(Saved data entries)
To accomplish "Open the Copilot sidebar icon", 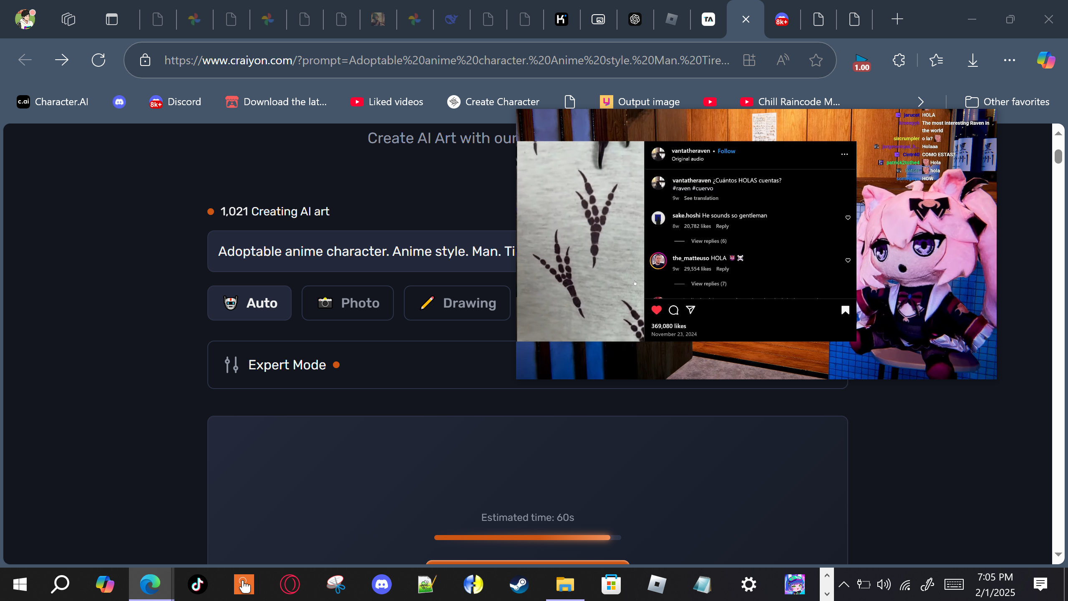I will coord(1046,60).
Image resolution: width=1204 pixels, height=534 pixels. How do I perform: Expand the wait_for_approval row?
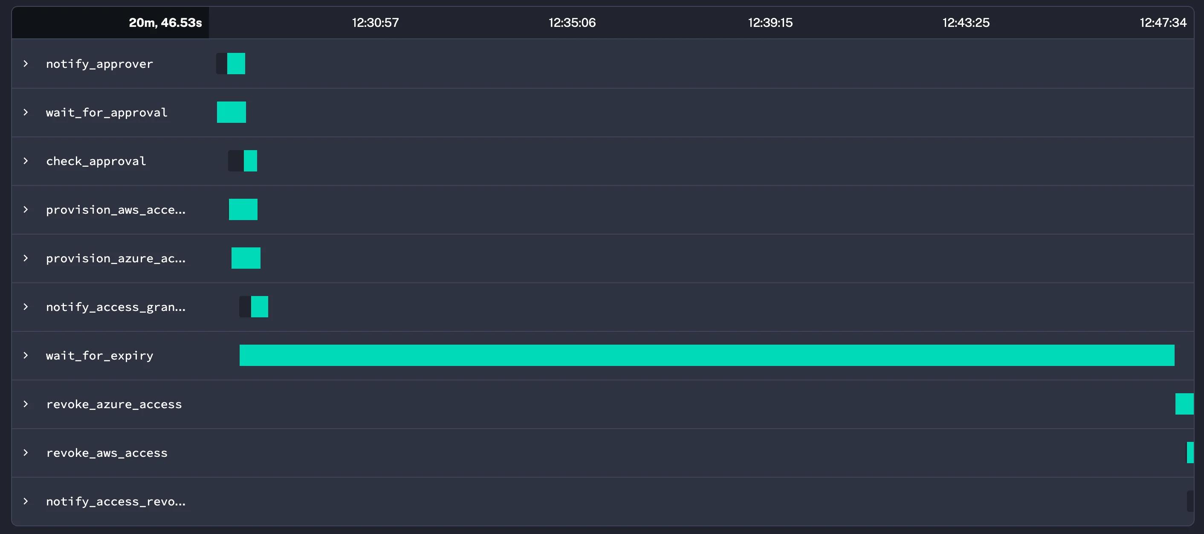(x=26, y=112)
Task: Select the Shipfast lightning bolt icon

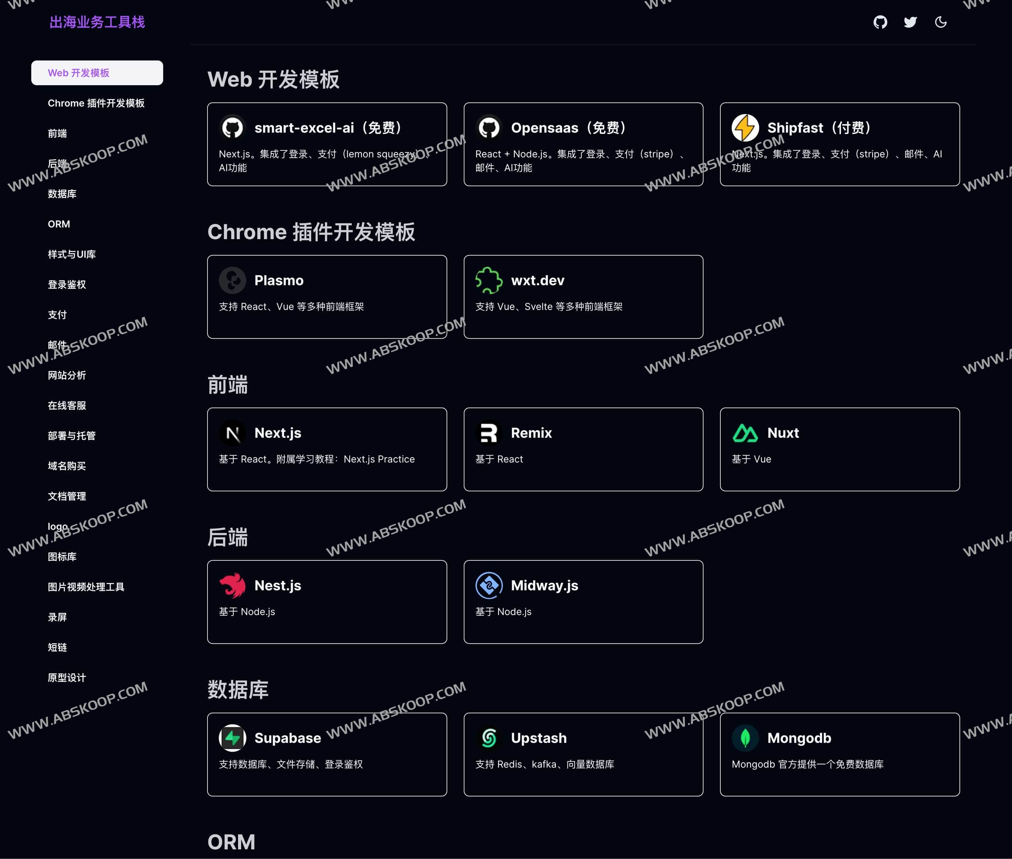Action: pyautogui.click(x=745, y=128)
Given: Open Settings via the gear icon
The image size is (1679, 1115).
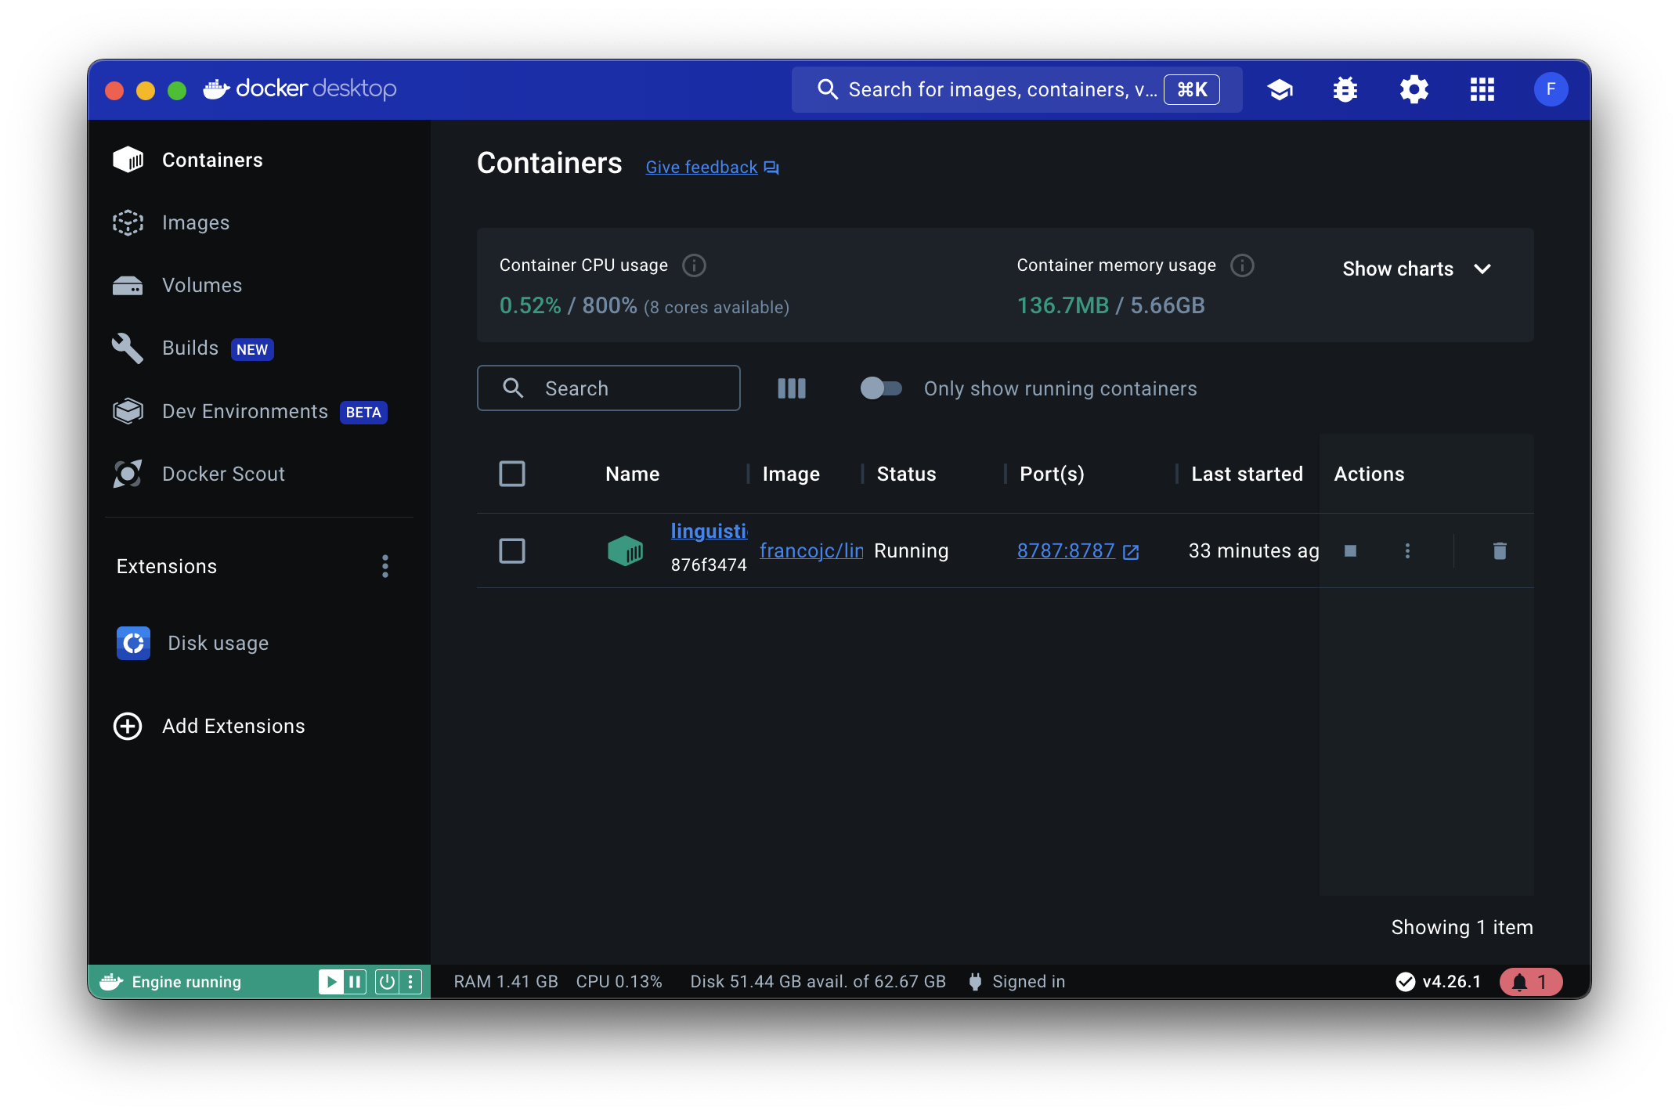Looking at the screenshot, I should click(x=1414, y=90).
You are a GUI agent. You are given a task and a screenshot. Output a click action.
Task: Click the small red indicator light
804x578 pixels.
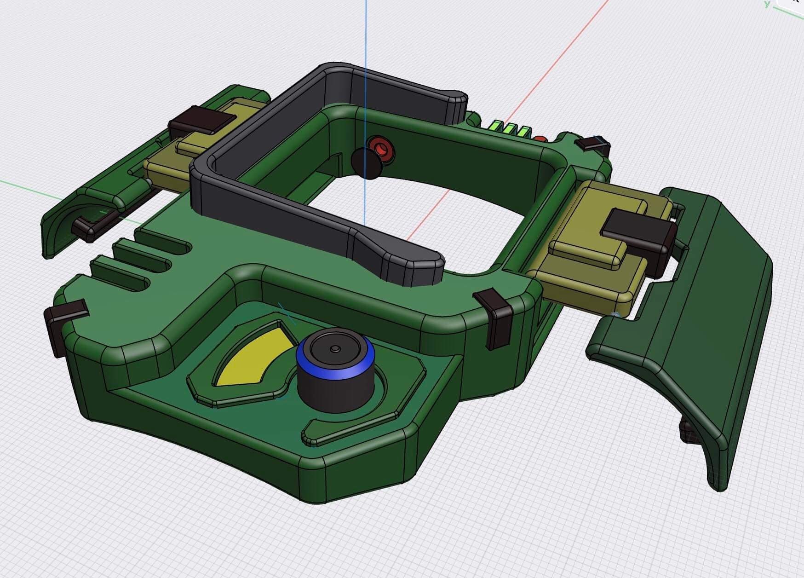[x=540, y=138]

> _PROBLEM_:
Every line from the one containing "The image size is (1679, 1115)." through the last line of the records is to be reproduced exactly, with pictures left out and nothing else given.

> _ANSWER TO THE EXERCISE_:
The image size is (1679, 1115).
Looking at the screenshot, I should click(x=1414, y=90).
You are a GUI agent. You are given a task and a screenshot. Output a click action.
Task: Click the small red indicator light
804x578 pixels.
[x=540, y=138]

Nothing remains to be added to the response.